Tentu tidak, demikian itulah adanya. Allah sendiri yang mengabarkannya dalam surah As-Sajdah ayat 9 berbunyi, ”Kemudian Dia menyempurnakan dan meniupkan ke dalamnya roh (ciptaan)-Nya dan Dia menjadikan bagi kamu pendengaran, penglihatan dan hati; (tetapi) kamu sedikit sekali bersyukur”. Alam rahim adalah alam dimana jasad kita disempurnakan oleh Allah, organ-organ dalam dan luar tubuh diciptakan.
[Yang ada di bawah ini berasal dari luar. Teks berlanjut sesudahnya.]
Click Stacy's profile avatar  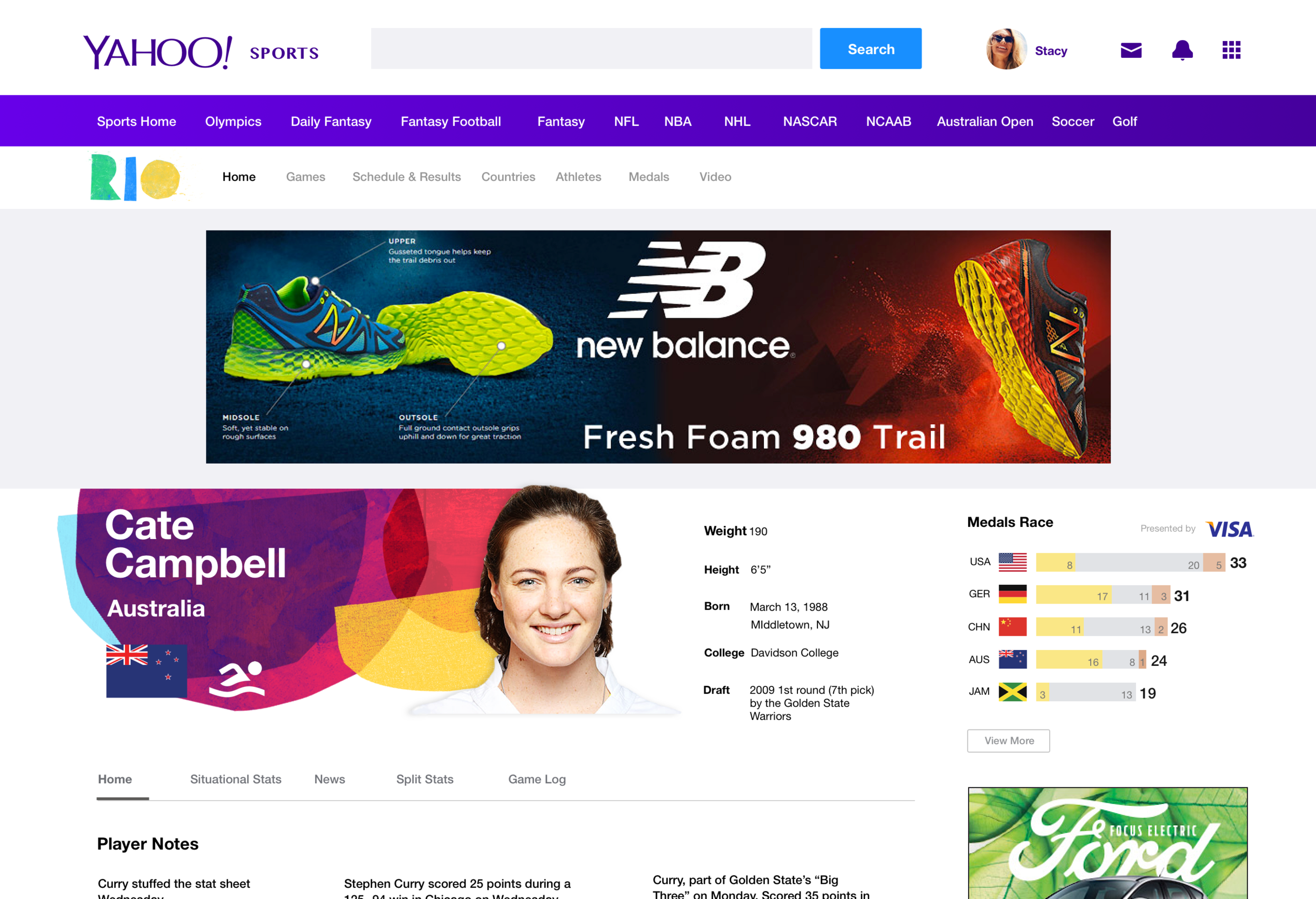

Hal yang sangat perlu dikaji bersama adalah sekiranya bayi yang masih dalam rahim itu bisa berfikir dan mengedepankan akal, tentulah ia akan protes kepada Allah, misalnya dengan mengatakan, ”Ya Allah!, untuk apa Engkau beri aku kedua tangan, kedua kaki, untuk apa mata ini, telinga ini, untuk apa???!!!” ... ”Ya Allah!, kenapa bukan Ari-ariku saja yang diperbanyak, agar suplay makanan lebih banyak masuk ke tubuhku, kenapa?!!!”, sepintas kedengarannya benar, dalam tiga kegelapan itu bayi memang lebih membutuhkan ari-ari ketimbang tangan, kaki, mata, telinga, dan organ-organ tubuh lainnya.
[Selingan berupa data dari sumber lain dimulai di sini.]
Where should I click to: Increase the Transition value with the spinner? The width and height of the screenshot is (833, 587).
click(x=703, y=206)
Allah yang menciptakan, dan Allah pula yang lebih tahu apa yang terbaik bagi kita. Sebagaimana penggalan surah Al-baqarah ayat 30, Allah berqalam, "Sesungguhnya Aku mengetahui apa yang tidak kamu ketahui." Ilmu dan pengetahuan Allah meliputi segala rahasia di langit dan di bumi. Memang kala itu (dalam rahim), kita belum menyadari pentingnya alat-alat indera yang diberikan Allah dengan kemurahan-Nya, tapi tidak berarti kita tidak membutuhkannya.
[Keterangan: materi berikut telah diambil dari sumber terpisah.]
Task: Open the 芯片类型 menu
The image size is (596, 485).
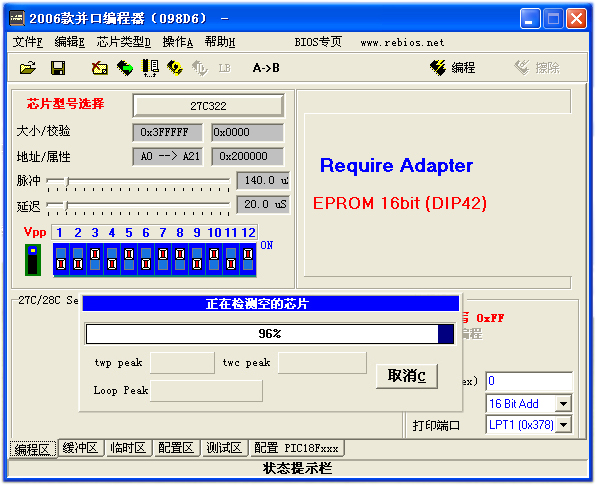Action: click(x=124, y=42)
Lihatlah ketika bayi itu lahir dipermukaan bumi dengan taruhan nyawa sang ibu. Perhatikan apa yang diputuskan oleh bidan, perawat atau dokter dari perut sang bayi yang mungil itu!. tidak salah lagi, ari-ari yang menjadi satu-satunya alat suplay makanan bagi bayi di dalam perut Ibu, ari-ari yang sangat diharapakannya dahulu untuk bisa diperbanyak, ternyata dialah yang harus diputuskan pertama kali setelah berpindahnya dari alam rahim ke Alam syahadah (Dunia). Dan kini sadarlah bayi itu setelah beranjak dewasa betapa pentingnya tangan, betapa pentingnya kaki, mata, telinga dan indera-indera lainnya. Dan bersyukurlah dia karena Allah menyempurnakan jasadnya di alam rahim dulu.
Saudaraku, sekiranya di dalam rahim Allah mentakdirkan pembentukan jasad bayi tidak sempurna (cacat), maka ia akan terlahir dalam keadaan cacat bukan?. Tahukah saudara bagaimana perihal orang yang cacat itu?!!!! Sekiranya mereka yang cacat itu mengadu dan meminta kepada Allah, sekalipun dengan tangisan darah agar Allah berkenan mengembalikan ia ke dalam rahim supaya jasadnya yang cacat itu bisa disempurnakan, Akankah terjadi?!!!. Tidak!. Itu tidak akan mungkin dan tidak akan pernah terjadi.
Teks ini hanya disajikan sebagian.